The optimized geometry of the adsorbed DNA nucleobases on flat and crumpled graphene are obtained using DFT calculations. All DFT calculations are performed using the Vienna Ab initio simulation package (VASP)59,60,61. The local density approximation (LDA)62 functional of Ceperley-Alder is employed based on the projector augmented wave (PAW) method60. The cutoff energy for the plane wave basis set is 550 eV for all calculations. All ionic positions are optimized by a conjugate gradient method until the forces on each ion are less than 0.01 eV/Å. The size of flat graphene and crumpled graphene model is about 12 Å × 12 Å and 8.9 Å × 12 Å, respectively. A vacuum separation of 40 Å between graphene and its periodic replicas is employed to eliminate the interaction between them. For accurate calculations of the electronic structures, the Brillouin zone is sampled using 18 × 18 × 1 k-point grid. The lattice parameter of flat graphene is computed to be 2.445 Å which is consistent with previous theoretical and experimental results63,64.

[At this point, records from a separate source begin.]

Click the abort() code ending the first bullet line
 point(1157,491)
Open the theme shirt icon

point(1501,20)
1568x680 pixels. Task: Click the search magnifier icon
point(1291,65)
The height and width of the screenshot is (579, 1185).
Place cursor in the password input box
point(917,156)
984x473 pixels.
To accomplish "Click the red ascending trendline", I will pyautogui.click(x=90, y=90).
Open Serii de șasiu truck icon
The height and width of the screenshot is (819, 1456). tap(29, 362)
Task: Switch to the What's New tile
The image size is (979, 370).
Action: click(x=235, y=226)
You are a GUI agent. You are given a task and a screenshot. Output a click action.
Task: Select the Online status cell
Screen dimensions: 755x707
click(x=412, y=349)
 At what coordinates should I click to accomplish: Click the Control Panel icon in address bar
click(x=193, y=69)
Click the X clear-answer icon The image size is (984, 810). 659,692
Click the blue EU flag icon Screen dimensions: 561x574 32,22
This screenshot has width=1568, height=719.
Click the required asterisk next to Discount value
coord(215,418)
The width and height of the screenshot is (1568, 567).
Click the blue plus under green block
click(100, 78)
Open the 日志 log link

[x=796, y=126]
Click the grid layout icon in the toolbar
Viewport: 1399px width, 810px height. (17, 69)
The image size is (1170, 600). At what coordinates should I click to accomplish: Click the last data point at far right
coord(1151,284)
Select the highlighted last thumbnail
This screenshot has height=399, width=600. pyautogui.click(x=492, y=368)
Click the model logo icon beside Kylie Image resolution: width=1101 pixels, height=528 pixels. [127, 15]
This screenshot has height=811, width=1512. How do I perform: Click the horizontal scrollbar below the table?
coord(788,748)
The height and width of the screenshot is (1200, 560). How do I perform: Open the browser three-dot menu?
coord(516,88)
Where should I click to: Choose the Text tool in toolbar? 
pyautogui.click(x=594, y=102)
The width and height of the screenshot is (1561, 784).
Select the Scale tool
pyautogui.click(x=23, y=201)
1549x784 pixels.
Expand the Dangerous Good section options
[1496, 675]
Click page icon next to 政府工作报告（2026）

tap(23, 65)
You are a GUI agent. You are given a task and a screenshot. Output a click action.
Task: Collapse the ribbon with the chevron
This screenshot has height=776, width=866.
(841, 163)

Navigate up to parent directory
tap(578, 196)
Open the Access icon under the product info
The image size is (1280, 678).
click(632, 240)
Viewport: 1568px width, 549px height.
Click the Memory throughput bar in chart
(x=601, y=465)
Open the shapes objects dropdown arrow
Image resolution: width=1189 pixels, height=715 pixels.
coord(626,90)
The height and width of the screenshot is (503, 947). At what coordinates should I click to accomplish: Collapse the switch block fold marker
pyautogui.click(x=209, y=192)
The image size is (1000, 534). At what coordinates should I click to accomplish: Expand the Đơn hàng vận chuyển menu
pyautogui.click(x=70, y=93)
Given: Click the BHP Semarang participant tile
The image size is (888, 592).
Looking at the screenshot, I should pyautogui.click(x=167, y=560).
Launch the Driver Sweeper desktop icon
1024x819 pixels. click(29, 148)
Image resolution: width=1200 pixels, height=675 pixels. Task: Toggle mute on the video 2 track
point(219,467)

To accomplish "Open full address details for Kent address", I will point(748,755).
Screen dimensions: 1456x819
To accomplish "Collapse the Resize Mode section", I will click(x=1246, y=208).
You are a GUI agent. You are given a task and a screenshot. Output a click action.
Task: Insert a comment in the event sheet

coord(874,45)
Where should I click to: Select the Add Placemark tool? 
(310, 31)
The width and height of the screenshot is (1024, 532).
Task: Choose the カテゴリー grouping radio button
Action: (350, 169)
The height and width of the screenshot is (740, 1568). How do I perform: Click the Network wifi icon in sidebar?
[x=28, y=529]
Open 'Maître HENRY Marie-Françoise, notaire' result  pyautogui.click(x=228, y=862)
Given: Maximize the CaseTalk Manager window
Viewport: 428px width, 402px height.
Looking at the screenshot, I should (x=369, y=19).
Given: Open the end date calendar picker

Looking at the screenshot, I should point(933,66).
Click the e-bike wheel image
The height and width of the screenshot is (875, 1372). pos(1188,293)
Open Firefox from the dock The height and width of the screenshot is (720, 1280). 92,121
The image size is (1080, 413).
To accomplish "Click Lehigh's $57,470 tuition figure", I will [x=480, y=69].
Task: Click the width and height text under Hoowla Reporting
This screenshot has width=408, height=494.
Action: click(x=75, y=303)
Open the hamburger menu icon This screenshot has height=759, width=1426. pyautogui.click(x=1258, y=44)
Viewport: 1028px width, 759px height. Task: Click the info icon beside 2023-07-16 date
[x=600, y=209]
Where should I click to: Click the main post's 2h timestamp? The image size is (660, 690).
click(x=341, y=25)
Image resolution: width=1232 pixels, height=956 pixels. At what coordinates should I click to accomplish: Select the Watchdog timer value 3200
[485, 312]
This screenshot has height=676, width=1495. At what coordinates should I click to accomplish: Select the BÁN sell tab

Single-shot approximation of GW (G0W0)65 was performed to obtain the band structures using VASP59,60,61. Each system has been initialized using DFT with the LDA66 exchange-correlation functional, energy cutoff of 400 eV, and Gaussian smearing of 0.05 eV. The number of total bands is set to 512 in all structures to ensure a significant number of empty bands is available as required by GW method. The energy cutoff of the response function and the number of frequency grid points are respectively set to 90 eV and 32 to control the high memory demand by the calculation of GW. Gamma-centered k-points are selected to be 6 × 1 × 1 for structures without a DNA base and 4 × 1 × 2 for structures with a DNA base. Finally, the vacuum space is maintained large enough (>20 Å) in the periodic directions to avoid unphysical interactions between the periodic images.